A new question No. 5 was included concerning the type of “haircut” that firms should apply to their stablecoin holdings — the dollar-pegged tokens such as Circle’s and Tether’s . The response indicated a 2% haircut, which means that rather than the previous understanding that these assets were not eligible for inclusion in a broker-dealer’s capital calculations (100% haircut), firms can now account for 98% of those assets.

Securities and Exchange Commission FAQ (screen capture, SEC website)

"While this guidance does not introduce new regulations, it assists in alleviating uncertainty for firms aiming to operate within the framework of existing securities laws," stated Cody Carbone, CEO of the Digital Chamber.

This positions stablecoins comparably to other financial instruments.

"This indicates stablecoins are now regarded similarly to money market funds on a firm’s balance sheet," remarked Tonya Evans, a former professor who currently leads a crypto education enterprise and serves on the board of directors at Digital Currency Group, in a post on social media platform X. "Until now, some broker-dealers were completely disregarding stablecoin holdings in their capital assessments. Maintaining them was a financial liability. That has changed."

Previously, the more restrictive SEC regulations meant that those entities — firms registered with the SEC to facilitate customers’ securities transactions and also trade securities on their own behalf — faced challenges in custodying tokenized securities or functioning as intermediaries for trading. Now, firms adhering to this guidance from the agency will find it easier to provide liquidity, support settlement, and promote tokenized finance.

"From Robinhood to Goldman Sachs, these calculations are fundamental," explained Larry Florio, deputy general counsel at Ethena Labs, in an analysis shared on LinkedIn.
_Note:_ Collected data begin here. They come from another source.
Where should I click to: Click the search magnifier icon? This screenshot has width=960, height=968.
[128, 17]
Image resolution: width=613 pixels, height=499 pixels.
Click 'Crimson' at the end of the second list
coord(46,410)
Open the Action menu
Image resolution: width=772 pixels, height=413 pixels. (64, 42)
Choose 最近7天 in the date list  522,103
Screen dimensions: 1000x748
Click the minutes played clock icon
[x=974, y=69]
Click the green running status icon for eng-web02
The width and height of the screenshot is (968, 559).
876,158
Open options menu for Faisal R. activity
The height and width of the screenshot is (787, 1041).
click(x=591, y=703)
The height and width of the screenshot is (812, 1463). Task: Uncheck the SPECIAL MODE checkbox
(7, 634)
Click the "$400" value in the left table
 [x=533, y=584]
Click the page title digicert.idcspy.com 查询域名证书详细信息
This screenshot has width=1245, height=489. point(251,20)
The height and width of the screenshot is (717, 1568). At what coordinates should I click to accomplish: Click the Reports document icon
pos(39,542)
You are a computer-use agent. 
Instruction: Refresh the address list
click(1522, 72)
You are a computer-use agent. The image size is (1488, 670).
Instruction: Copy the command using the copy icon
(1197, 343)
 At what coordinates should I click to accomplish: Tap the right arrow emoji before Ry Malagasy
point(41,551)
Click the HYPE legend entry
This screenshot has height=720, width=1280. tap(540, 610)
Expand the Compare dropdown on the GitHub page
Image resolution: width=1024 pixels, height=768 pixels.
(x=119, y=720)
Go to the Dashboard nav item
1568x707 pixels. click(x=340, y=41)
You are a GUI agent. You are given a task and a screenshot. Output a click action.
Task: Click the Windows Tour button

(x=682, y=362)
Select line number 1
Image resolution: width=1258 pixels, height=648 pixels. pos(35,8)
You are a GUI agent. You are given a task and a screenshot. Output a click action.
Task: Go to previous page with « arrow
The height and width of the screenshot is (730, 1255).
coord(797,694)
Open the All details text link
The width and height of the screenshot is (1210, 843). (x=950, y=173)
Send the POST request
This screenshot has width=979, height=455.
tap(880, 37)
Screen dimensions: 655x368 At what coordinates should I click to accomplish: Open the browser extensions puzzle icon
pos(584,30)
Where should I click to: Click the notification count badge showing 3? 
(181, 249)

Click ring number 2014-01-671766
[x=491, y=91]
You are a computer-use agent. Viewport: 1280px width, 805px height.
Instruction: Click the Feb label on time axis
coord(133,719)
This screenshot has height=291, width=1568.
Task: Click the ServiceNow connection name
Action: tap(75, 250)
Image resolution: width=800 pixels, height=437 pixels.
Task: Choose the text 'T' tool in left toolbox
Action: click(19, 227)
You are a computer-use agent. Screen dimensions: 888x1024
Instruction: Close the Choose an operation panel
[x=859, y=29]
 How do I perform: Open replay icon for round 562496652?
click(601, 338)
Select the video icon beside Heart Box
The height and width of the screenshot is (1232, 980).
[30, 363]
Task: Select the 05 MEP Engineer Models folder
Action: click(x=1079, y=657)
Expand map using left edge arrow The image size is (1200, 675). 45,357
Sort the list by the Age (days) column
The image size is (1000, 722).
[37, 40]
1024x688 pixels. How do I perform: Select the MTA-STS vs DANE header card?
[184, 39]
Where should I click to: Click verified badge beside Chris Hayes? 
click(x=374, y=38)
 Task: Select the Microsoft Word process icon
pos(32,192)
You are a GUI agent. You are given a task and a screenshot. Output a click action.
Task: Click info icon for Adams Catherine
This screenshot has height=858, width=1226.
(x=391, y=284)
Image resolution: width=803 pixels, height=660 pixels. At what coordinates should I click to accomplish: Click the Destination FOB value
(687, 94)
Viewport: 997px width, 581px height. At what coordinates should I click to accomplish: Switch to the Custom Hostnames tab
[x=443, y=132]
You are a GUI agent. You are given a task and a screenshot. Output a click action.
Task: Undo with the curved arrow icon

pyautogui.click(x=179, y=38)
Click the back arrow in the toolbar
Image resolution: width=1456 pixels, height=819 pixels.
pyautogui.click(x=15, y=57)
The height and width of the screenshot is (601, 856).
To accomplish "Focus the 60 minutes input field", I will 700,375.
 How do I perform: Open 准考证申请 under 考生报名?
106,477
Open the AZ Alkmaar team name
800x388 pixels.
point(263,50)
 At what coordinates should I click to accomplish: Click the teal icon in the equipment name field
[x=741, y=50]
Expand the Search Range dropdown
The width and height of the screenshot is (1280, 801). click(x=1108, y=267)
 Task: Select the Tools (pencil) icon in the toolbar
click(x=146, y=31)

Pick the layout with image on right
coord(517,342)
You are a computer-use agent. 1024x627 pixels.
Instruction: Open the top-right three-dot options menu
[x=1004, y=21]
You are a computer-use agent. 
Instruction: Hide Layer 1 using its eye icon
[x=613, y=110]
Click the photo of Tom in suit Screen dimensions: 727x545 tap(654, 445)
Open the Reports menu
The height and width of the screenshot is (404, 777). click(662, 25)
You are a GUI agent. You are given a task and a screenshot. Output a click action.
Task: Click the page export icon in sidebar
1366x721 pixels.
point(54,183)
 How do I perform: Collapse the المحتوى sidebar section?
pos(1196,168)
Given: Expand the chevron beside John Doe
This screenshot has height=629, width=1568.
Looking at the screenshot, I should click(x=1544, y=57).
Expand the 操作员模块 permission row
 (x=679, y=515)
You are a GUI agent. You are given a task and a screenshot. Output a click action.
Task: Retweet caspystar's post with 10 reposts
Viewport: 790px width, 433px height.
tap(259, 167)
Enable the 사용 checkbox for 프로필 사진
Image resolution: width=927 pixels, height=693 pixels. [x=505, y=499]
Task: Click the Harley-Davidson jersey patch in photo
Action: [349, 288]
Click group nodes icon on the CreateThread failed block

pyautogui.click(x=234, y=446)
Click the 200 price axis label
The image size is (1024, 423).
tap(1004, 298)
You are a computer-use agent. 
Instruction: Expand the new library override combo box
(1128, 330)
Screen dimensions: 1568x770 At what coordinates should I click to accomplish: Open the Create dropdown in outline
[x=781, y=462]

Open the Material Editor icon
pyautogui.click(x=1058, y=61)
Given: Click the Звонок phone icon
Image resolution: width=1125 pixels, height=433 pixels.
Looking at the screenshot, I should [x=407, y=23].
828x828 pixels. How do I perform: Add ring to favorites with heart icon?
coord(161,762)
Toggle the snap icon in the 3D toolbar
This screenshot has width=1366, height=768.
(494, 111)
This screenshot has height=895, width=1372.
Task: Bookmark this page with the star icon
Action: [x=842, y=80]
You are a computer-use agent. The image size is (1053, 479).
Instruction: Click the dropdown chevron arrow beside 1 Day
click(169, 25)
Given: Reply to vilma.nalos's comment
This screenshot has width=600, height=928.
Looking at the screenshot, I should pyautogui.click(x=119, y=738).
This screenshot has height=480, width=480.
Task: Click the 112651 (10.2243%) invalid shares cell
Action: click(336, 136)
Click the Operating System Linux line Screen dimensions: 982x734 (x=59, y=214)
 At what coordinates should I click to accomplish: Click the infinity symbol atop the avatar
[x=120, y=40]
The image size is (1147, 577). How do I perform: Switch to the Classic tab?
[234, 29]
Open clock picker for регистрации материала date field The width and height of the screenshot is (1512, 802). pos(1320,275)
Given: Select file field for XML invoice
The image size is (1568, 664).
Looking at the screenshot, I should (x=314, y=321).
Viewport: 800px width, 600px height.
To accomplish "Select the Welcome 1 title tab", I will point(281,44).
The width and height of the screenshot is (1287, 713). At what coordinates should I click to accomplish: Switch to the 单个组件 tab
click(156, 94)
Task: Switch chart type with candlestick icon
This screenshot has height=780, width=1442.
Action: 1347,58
Stablecoins are now considered working capital, he stated.

SEC Commissioner Hester Peirce leads the agency’s task force and issued remarks regarding the modification, asserting that utilizing stablecoins "will enable broker-dealers to participate in a wider array of business activities related to tokenized securities and other crypto assets." She also expressed interest in exploring how the existing SEC regulations "could be revised to account for payment stablecoins."

However, the drawback of informal staff guidelines is that they can be easily retracted and lack the authority (and legal safeguards) of a formal rule.

The SEC has been developing certain crypto regulations in recent months, but they have not yet been finalized, and this process typically spans several months — sometimes years. Even a formal regulation can still be overturned by new leadership at the agency, which underscores why crypto advocates are urging Congress for more legislation that would enshrine the government’s approach to digital assets into law, such as the Guiding and Establishing National Innovation for U.S. Stablecoins (GENIUS) Act proposed last year.

UPDATE (February 20, 2026, 22:23 UTC): Adds comment from Digital Chamber CEO.